Albert Kelley stands above  I-496 near W. St. Joseph in Lansing Monday Feb. 9, 2009.  Long ago, Kelley says he was  forced to sell his former home on W. St. Joseph to make room for the freeway.

The fights over housing would drag on for years. In the meantime, people's homes were being bought and razed. Some fought it as best they could.

"Wasn't any of the home-owners in that area satisfied with what they got," said Albert Kelley, 86. "We had lawyers. We was meeting with them. Wasn't nothing we could do."

He bought the house at 1605 W. St. Joseph St. in 1960 for $18,000. The highway department gave him $14,000 five years later, he said.

"It was a nice house, well-structured house," he said.

Kelley would never buy another.

The sense of being done wrong was only exacerbated by the fact that people in another section of the city, whose homes were being bought by Oldsmobile, were getting comparatively princely sums.

Riddle bought his house on Main Street for $8,000 in 1962 and sold it to Oldsmobile in 1969 for $33,000.

Bill Lett didn't get anything at all.

He'd worked his way up from selling diapers and ladies' stockings door-to-door to opening a clothing shop. Lett's Fashions was at 627 W. St. Joseph. He'd been there a decade when the highway came, but he didn't own the building.

"It was really, really tough," said Lett, who now owns Lett's Bridal & Formal Wear, "and it just made you work that much harder for less. You worked 20 hours a day, and you ate beans at night and prayed that you lived to the next day."

As for other black-owned businesses in the neighborhood, "After the highway, just about all the people never reopened up," Lett said.

A 'blessing' for some

Hortense Canady, left, and her husband Clinton Canady Jr. in 2009 in the home they had lived in since 1957.  The Canadys used to live at 832 West Main Street, now in the route of I-496.

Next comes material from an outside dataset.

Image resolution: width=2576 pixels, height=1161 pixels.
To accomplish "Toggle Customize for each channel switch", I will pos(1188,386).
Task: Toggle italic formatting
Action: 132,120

On the wall of the Canadys' home, there is a Norman Rockwell print, two black girls standing in a driveway with a moving truck beside them, exchanging curious looks with a group of white children.

Clinton Canady calls the highway "a blessing."

"It allowed us and a bunch of other blacks to be able to move away from there," he said. "It took out a whole lot of the place where we lived, but we were able to get other places that were better."

Hortense Canady, who was the first black person elected to the Lansing Board of Education and fought the battles of integration, agreed.

"We're here," she said simply, "and our children are better. They have better houses."

 

Still hurting

But the old neighborhood is not so long gone for some.

Johnson still tears up when he talks about it. He said he can't drive down Main Street "without thinking about my home, my life, my neighborhood. I guess being raised on the west side was very much who I am."

Standing in what used to be his front yard, the hum of traffic drifting up from highway below, Kelley said he'd rather leave it all in the past.

"I never thought about coming back to look at it," he said, "because you wasn't satisfied with the way you were taken out, and so it was a place you just didn't want to be thinking about."